DATA RECORDS:
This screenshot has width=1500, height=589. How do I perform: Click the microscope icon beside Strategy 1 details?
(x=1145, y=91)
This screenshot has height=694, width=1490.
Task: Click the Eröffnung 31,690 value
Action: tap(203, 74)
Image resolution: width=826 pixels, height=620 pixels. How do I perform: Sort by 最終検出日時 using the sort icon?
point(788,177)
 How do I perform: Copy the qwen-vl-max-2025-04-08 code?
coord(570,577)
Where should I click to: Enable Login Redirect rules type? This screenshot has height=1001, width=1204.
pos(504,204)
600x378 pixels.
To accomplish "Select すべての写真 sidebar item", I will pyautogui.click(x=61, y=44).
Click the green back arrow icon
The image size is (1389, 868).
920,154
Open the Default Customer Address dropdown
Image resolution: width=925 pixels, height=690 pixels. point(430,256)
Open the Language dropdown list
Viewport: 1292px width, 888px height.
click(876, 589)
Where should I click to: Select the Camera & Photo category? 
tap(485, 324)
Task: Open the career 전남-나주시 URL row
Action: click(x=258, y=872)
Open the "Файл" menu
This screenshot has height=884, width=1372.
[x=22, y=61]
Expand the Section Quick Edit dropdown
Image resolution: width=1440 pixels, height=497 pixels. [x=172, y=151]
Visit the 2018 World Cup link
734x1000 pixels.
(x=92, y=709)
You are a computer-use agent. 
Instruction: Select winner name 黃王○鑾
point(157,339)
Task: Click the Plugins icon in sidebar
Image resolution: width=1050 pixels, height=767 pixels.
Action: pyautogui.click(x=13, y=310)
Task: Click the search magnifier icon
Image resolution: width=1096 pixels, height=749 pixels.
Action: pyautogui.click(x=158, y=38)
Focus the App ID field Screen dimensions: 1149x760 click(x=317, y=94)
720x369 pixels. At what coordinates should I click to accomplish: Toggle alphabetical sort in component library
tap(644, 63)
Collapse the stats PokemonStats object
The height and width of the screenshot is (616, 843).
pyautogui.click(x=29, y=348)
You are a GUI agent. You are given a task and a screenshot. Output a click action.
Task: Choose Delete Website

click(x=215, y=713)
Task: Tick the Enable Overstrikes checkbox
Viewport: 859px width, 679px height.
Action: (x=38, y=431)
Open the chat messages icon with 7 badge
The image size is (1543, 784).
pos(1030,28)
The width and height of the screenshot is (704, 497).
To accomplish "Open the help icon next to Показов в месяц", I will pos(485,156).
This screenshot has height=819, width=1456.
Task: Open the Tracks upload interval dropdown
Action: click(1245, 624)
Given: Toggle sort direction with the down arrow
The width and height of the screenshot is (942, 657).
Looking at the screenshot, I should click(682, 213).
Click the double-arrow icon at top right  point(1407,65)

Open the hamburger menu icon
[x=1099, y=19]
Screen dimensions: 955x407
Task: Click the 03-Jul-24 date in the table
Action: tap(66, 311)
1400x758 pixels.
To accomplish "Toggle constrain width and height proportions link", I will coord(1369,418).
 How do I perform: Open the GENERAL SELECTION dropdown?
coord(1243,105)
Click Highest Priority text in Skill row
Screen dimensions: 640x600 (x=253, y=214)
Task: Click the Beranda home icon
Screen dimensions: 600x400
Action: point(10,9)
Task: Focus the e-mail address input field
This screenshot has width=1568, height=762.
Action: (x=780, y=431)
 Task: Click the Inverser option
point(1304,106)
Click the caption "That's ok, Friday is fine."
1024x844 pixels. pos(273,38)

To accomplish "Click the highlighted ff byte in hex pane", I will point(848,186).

WHAT TO DO:
What is the count of lines in the data above containing the string "field"? Write the number and nothing else.

ANSWER SPACE:
2